Тут снова закололо в груди, и я сказал, не знаю зачем:

— Грудь болит… Марина, грудь болит…

И так сладко было жаловаться ей, так сладко.

— Где, где болит-то? — горячо шептала Марина. Она расстегнула мою рубашку, ласково потрогала горящие мои соски и счастливо засмеялась:

— Дурачок! Это у тебя хорошо болит… растешь ты… скоро бриться будешь… к девкам бегать… дурачок…

И вдруг стала быстро раздеваться, а я, бессовестный, распластанный на ее чистой постели, изумленно смотрел на обнажающееся передо мной, прекрасное сильное женское тело. И у меня окончательно пропало дыхание.

Она легла со мною рядом, жарко прижала меня к себе, такого теперь маленького и слабого рядом с ней. И я сам прижался к ней весь, сколько меня было. Ее округлый живот и большая тугая грудь были горячие, как только что вынутые из печи булки, и слышно было, слышал я всей своей кожей, как что-то билось в ней, и обжигало меня, и звало, звало…

— Иди, иди ко мне, — звала Марина, шептала, словно в забытьи, — иди! Не бойся, Федя… никто не узнает. Мол, пьяный был Федя-то, и постелила ему на полу… Ведь сколько я своего ждала, всю войну одна, а он-то без вести у меня. Только вот и узнала. Вернется если, то прямо скажу, за всю бесконечную войну лишь один раз… допустила до себя парня, красивого и чистого, как ангел… Молчи, Федя, молчи, родной.

Все мое тело до самой маленькой, до самой заветной клеточки обжигающе набухло. Я ничего не мог говорить, я все слова сразу забыл, я словно стал не самим собой.

Пришло утро. Пришел новый день. Я не мог понять, что же творится со мною, я уже не ощущал себя тем Федей Мелехиным, каким был вчера. Мне казалось, что я лечу куда-то. С того самого момента, как первым услышал это долгожданное, это дурманящее слово — Победа.

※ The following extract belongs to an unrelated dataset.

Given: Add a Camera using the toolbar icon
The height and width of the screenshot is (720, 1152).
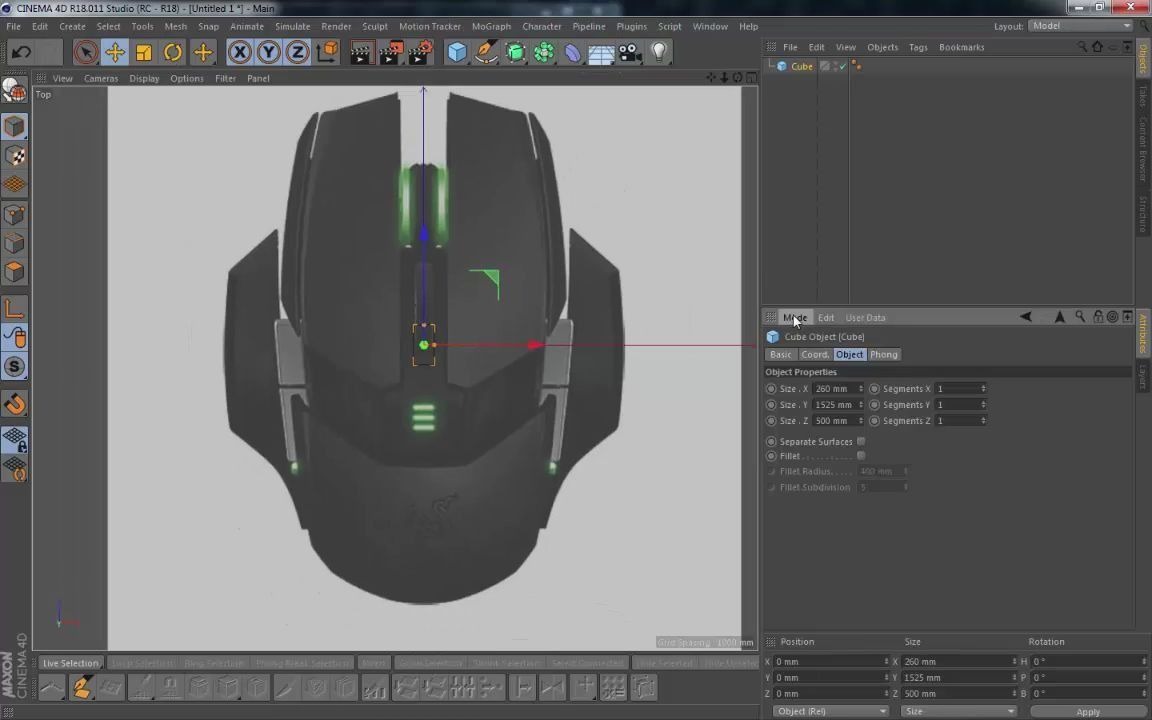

А может, так теперь и будет, и я, взращенный войною мальчишка, отныне всегда буду лететь в какие-то новые, для меня совсем неизвестные, но обязательно счастливые пределы.

Ведь войны-то больше нет!!

НУ, ЗАЛЕТНЫЕ!..

ДОРОГА — ТУДА…

Белым дивом застыл у пристани пароход, и сравнить бы его с лебедем, если б не отдувался он паром, тяжело и сердито — будто предупреждал толпу на дебаркадере.

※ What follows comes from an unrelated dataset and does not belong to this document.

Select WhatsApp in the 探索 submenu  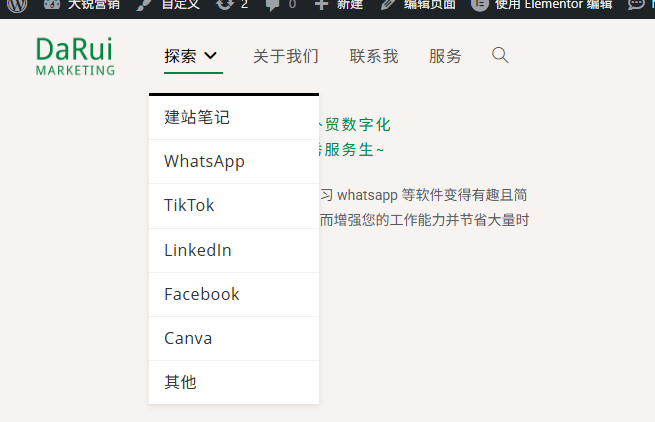[x=204, y=161]
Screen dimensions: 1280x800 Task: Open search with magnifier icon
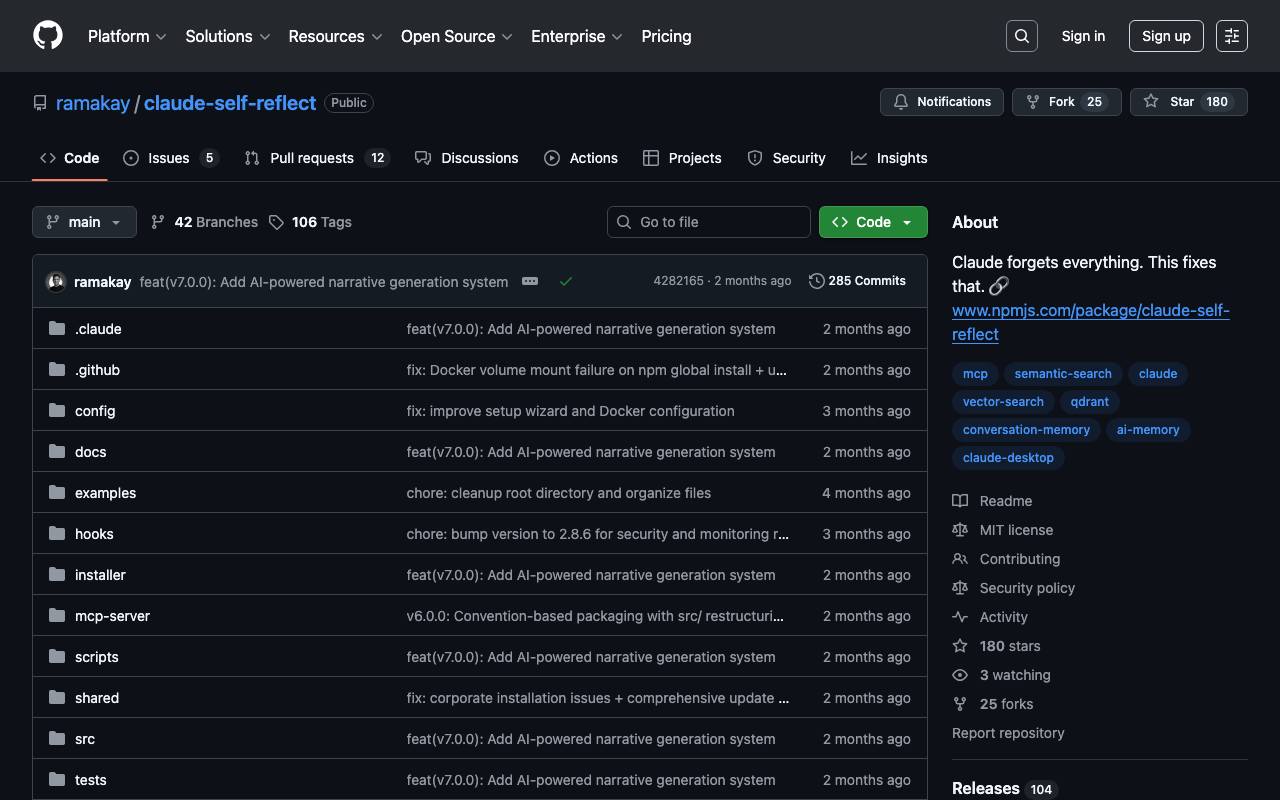(1021, 36)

Толпа сдержанно переминалась, гудела. Дебаркадер грузно оседал.

Мы с Ленькой потихоньку, полегоньку, бочком протискивались все ближе и ближе к дверцам, к выходу на трап.

Встав на цыпочки, я уже прочитал и название парохода, такое необычное, заманчивое и простое — «Коми колхозник»…

Название это меня ободряло, придавало уверенности: влезем.

Протиснуться к самым дверцам мы не сумели. Толпа здесь была сжата, спрессована, — сплошная литая масса…

Открыли жиденькие дверцы-воротца, и толпа — как медведем ошарашенный табун, ринулась. Мы с Ленькой тоже ринулись, но взъярившийся табун тотчас разметал нас. Леньку вынесло в голову табуна — и — молнией — выбросило на палубу. А я застрял — перед самым трапом толпа слиплась. Может, я и выскочил бы, но оборвались пуговицы на американском моем пиджаке, он распахнулся — и зажали мне эти полосатые крылья, слева зажали и справа. Дергаюсь — и никак…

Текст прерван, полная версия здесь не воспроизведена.